Prime Minister Naoto Kan of Japan has survived a parliamentary no-confidence vote aimed at driving him from power, vowing to stay in office only until he has helped the country overcome the worst of its post-quake and tsunami nuclear crisis.
Kan, who assumed his job about a year ago, told legislators Thursday: "I want the younger generation to take over my duties after I fulfill the role I should play in handling the disaster."
He cut a backroom political deal with members of the ruling Democratic Party of Japan (DJP) only hours before the parliamentary vote was to take place, according to the LA Times, and the motion was defeated 293 votes to 152.
His resignation would force Japan to elect its sixth prime minister in five years.
The Australian writes:
The no-confidence motion had threatened to plunge the country into political turmoil, compounding the woes from the March 11 earthquake and tsunami, which left 23,000 dead and missing and caused the world's worst nuclear crisis since Chernobyl in 1986.
Had the motion succeeded, it would have almost certainty resulted in a fresh election, infuriating voters across the disaster-ravaged nation.

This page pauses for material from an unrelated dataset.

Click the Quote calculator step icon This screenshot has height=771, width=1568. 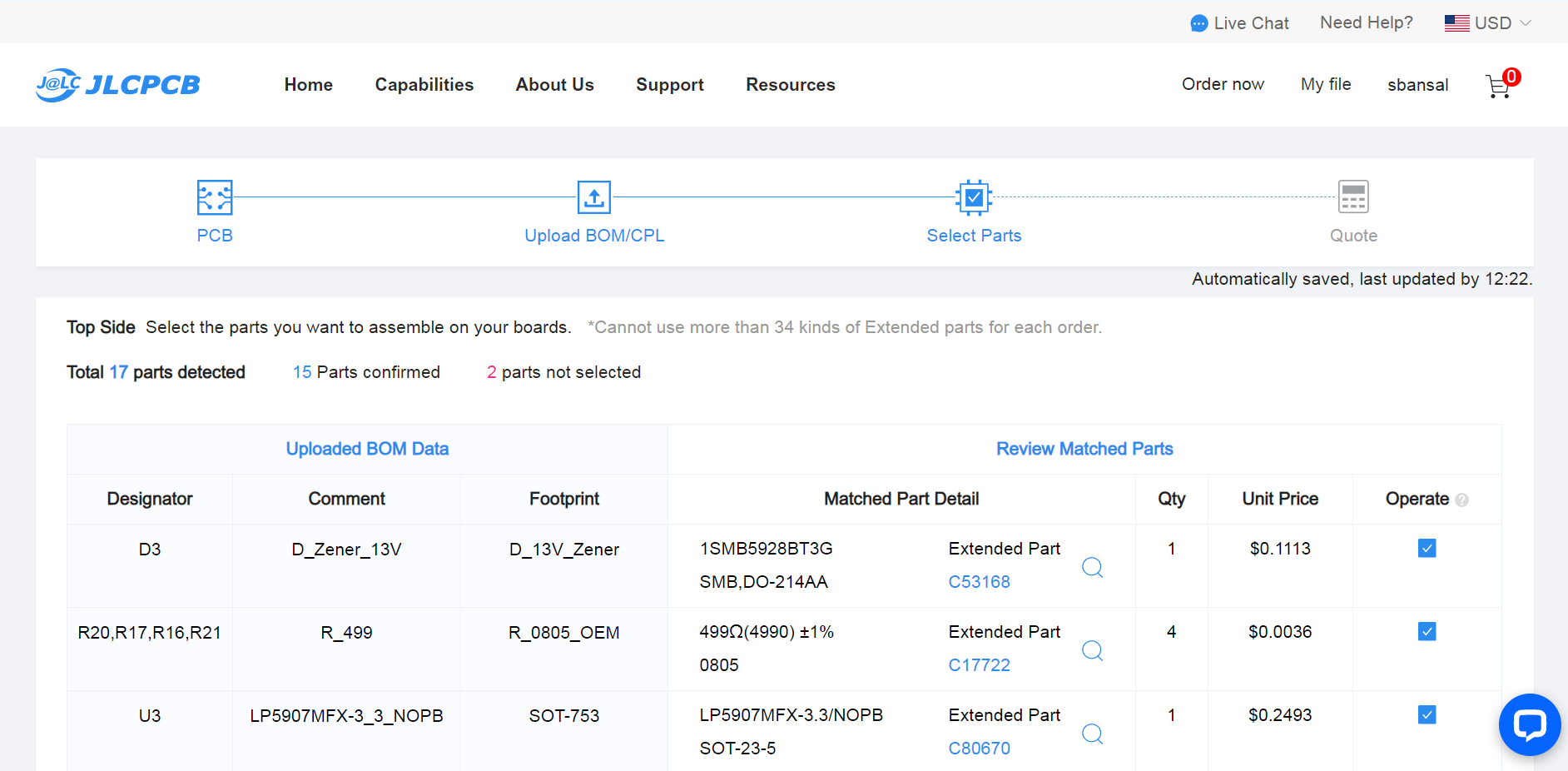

But Kan's offer to step down does little to resolve the country's long-running political and policy paralysis, Reuters writes:
Yet, weakened by rifts within his own party, Kan may be seen as a lame duck by the opposition and have little luck with tax and social security reforms, which Japan badly needs to contain its bulging debt and which require opposition backing in a divided parliament.
Influential DJP leader Ichiro Ozawa, pledged support for the no-confidence motion against Kan and may field a candidate in a leadership ballot or even stand himself. The no-confidence motion was also supported by former prime minister Yukio Hatoyama, the man Kan replaced.
Kan made it clear he was prepared to step down in order to prevent a snap poll that might have handed government to the Liberal Democratic Party of Sadakazu Tanagaki.